Question: What is simulation speed bottleneck?

[peci1]

We tried to run the simulator on a beefy machine (40 cores, 4 GPUs) with a full team of robots (3 UGVs, 3 UAVs, approx. 30 cameras in total). Neither the CPUs nor any GPU were throttled to max, yet the real-time-factor was between 1-2 percent. Is there any clear performance bottleneck that could be worked on? E.g. aren't the sensors rendered serially (i.e. first one camera, then a second one, and so on)? Or is there something else? I'm pretty sure the physics computations shouldn't be that costly (and the performance doesn't drop lineraly with the number of robots).

[AravindaDP]

I'm also interested in same question.
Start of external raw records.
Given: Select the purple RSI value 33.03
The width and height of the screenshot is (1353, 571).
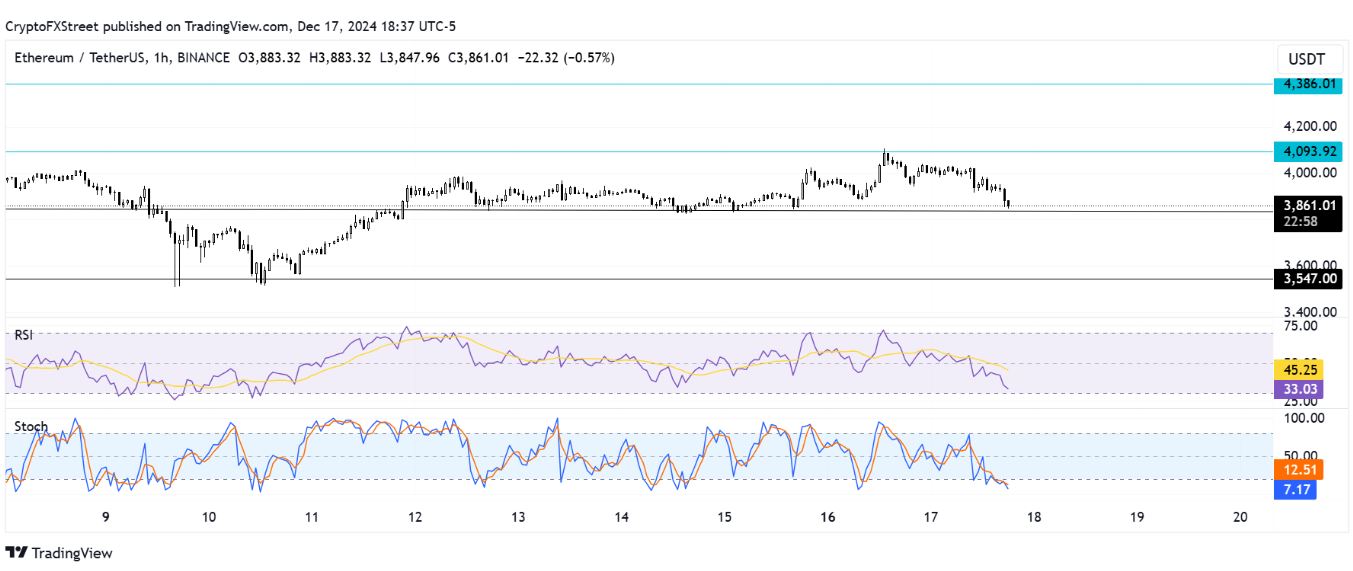Looking at the screenshot, I should (x=1299, y=388).
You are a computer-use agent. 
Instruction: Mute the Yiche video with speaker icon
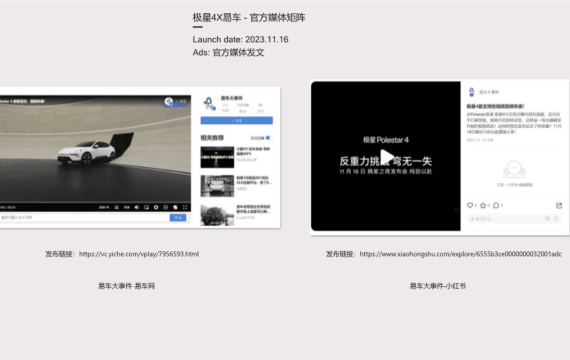[137, 207]
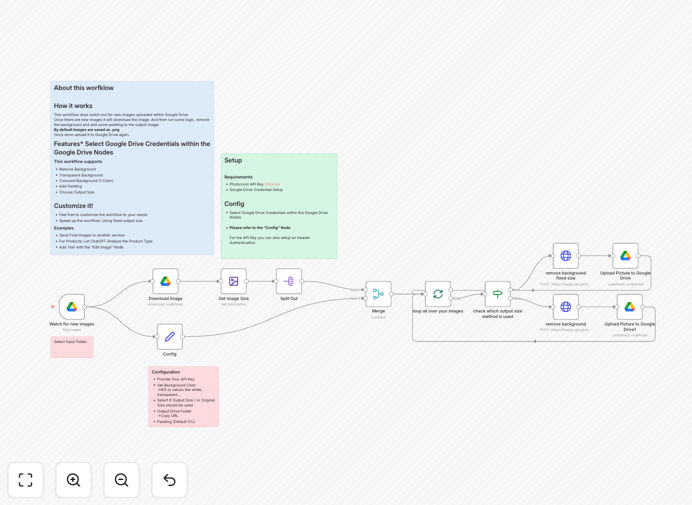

Is it possible to achieve similar level of performance of cloudsim using docker compose and if so what kind of machine should we use (I'm primarily targeting a AWS EC2 instance)

My experience has been as follows. (Numbers could be slightly off as these were from my general memory as I remember) For a single X2 UGV with 3D lidar+4rgbd/UAV with 2d lidar+rgbd+2point lidar Local PC with i7 7th gen 4C/8T @2.8GHz + GTX 1060 Realtime factor is around 30% Cloudsim 40~50%

For 2x UGV (Same as above)+2x UAV(same as above)+Teambase Local PC: 2~3% Cloudsim: 10%

This local performance is even without solution containers/just using ign launch on catkin without any of solution nodes. Haven't tried using in headless mode also yet.

I haven't still tested using docker compose on amazon EC2. I understand that even then, it won't be apple to apple scenario since in cloudsim, simulation container and solution containers are potentially running on different EC2 instances.

In general I'm looking for following information, if it's possible to know.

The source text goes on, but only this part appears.